§ **Source extract**:

----

All citizens have the right to attend, meet and petition the king directly through traditional tribal meetings. The country is divided into 13 provinces, which are lead by governors and in turn again their own councils for support. The governors are also in most cases related to the royal family. The judicial system of Saudi Arabia is based on the sharia.

Since 2015, King Salman is the head of Saudi Arabia, born in 1935. His son, Prince Muhammad bin Salman is the current Crown Prince and heir apparent to the throne, following his appointment in June 2017.

It is estimated that the Saudi population will double until 2050, then amounting to 60 million. More than half of the population will be younger than 25 in 2050. Saudi Arabia is currently challenged with several problems. First, the low oil prices encumber the state budget due to the high dependence on oil revenues (see below). As a result, budget balance has turned from large surpluses before 2014 into considerable deficits. In addition, there is a bloated patronage network further burdening the country’s balances. On top of that, unemployment rates are rising, especially of the Saudi youth (15-24 years) with an unemployment share of 41 percent in 2013. This is also linked to the unattractiveness of the private sector in Saudi Arabia.

CLIMATE CHANGE

In 2015, Saudi Arabia submitted its INDCs to the United Nations Framework Convention on Climate Change (UNFCCC) in advance to the COP21 in Paris (see section on ‘International Policy’).

Vision 2030 of the Kingdom of Saudi Arabia 2016
The Vision 2030 of Saudi Arabia has the target to diversify the Saudi economy to get less dependent on the revenues of its oil production. Hence, the plan addresses multiple sectors, such as health, education, infrastructure, recreation and tourism. Additionally, the strategic position between Africa, Asia and Europe shall be better utilised to make Saudi-Arabia a regional logistical hub. It includes more than 80 projects and multiple targets.
One aspect included in the plan is to achieve environmental sustainability. This relates to the preservation of the environment and of natural resources. To this end, the efficiency of waste management shall be increased, comprehensive recycling projects established, all types of pollution reduced and desertification tackled. In addition, water management shall be improved.
Another commitment is the establishment of a functioning renewable energy market. The Vision 2030 thereby sets an initial target of generating 9.5 GW of renewable energies by 2023 [1], which is a significant curtailment compared to earlier targets (see below) and would correspond to a share of merely 5 percent in electricity consumption. Private sector engagement shall be increased significantly through a review of the legal and regulatory framework to allow for greater renewable energy investments in Saudi Arabia. Moreover, a domestic supply chain for renewable energies shall be developed to boost the national economy and to create jobs. Required raw ingredients such as silica and petrochemicals should also be produced in Saudi Arabia based on the existing resources. Public-private partnerships may be set up to build respective capacities and enable sufficient support. Beyond that, the fuel market shall be liberalised for the competitiveness of renewable energies. These measures are supposed to be implemented under the umbrella of the new “King Salman Renewable Energy Initiative”.

----

§ **Stated problem 1**:
Answer these questions from the Saudi Arabia text:
(a) How many provinces is the country divided into?
(b) In what month and year was Prince Muhammad bin Salman appointed Crown Prince?
(c) How much renewable generation does Vision 2030 initially target by 2023?
§ **Stated problem 2**:
According to the Saudi Arabia text, which sectors does the Vision 2030 plan address? Name each one.
§ **Stated problem 3**:
Carry the Saudi Arabia text forward, beginning right after its final sentence.

§ **Dataset section**:

----

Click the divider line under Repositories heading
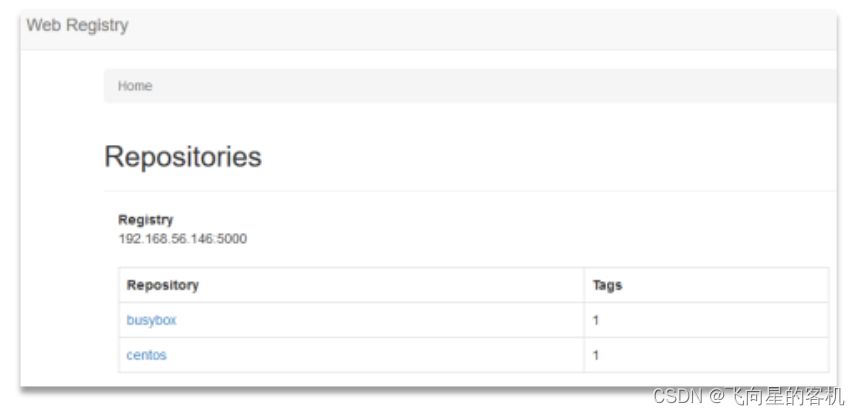 tap(470, 190)
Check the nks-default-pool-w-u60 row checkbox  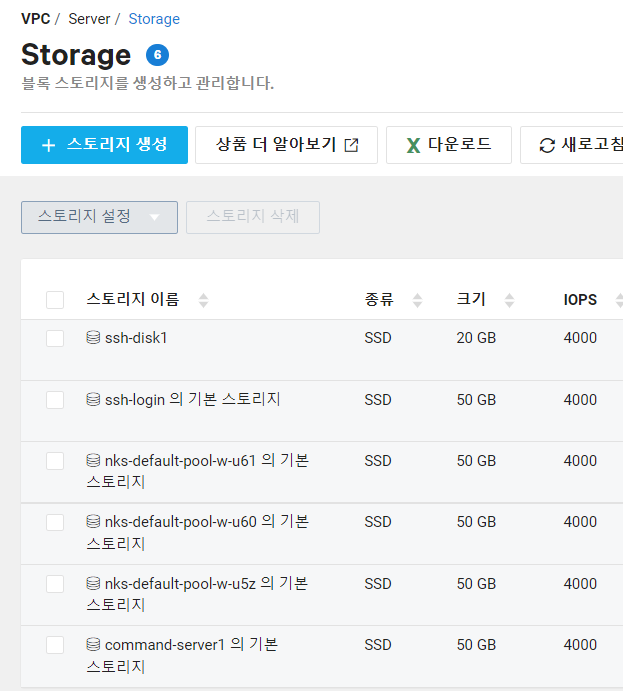pyautogui.click(x=55, y=522)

----

§ **Right answer 1**:
(a) 13
(b) June 2017
(c) 9.5 GW

§ **Right answer 2**:
- Health
- Education
- Infrastructure
- Recreation
- Tourism

§ **Right answer 3**:
Besides, the competitiveness of the energy sector shall be increased by raising the efficiency of governmental support systems. The section explicitly addresses the harming role of non-targeted subsidies and sets out the aim of stimulating productivity and competitiveness by free market prices in the long-term. Again, the diversification of the energy system is called for. However, in contrast to earlier strategic documents (see below), nuclear energy is not mentioned in the Vision 2030.
In 2016, several reshuffles in relevant positions have been made by King Salman to provide for the implementation of the Vision 2030 and prevent competition among entities for leadership.
Full document available here.

9th National Development Plan 2010-2014
The plan, aimed at sustaining economic development, allocated USD 385 billion to pursue five goals: improving living standards; developing human resources; promoting regional development; diversifying the economy; and raising competitiveness. One of the identified priorities is the development of new capacities for energy conservation and renewable energy systems in the public and private sector. Previous National Development Plans (4th – 7th plans) stressed the importance of energy efficiency measures, which have only a secondary role in the latest plan.
Brief Report available as pdf.

ENERGY

Saudi Arabia is the world’s largest energy exporter. In 2014, oil revenues accounted for 87 percent of total revenues and 32 percent. In 2012, it was still more than 90 percent of total revenues. Due to the tumble of oil prices, the numbers are significantly lower for 2015 following a decline of more than 50 percent in oil revenues between 2014 and 2015. Oil revenues constituted back then 72.5 percent of total revenues and oil production corresponded only to 18.4 percent of GDP (all number retrieved from the Fifty-Second Annual Report of the Saudi Arabian Monetary Agency). The energy mix of Saudi Arabia itself is thus also dominated by its fossil fuel resources: Almost one quarter of total oil production is consumed domestically as well as almost all Saudi produced gas. However, it is estimated that Saudi Arabia’s oil reserves could be depleted already in 2030. Thus, Crown Prince Muhammad bin Salman stated that Saudi Arabia plans to overcome its oil dependency within the next 20 years.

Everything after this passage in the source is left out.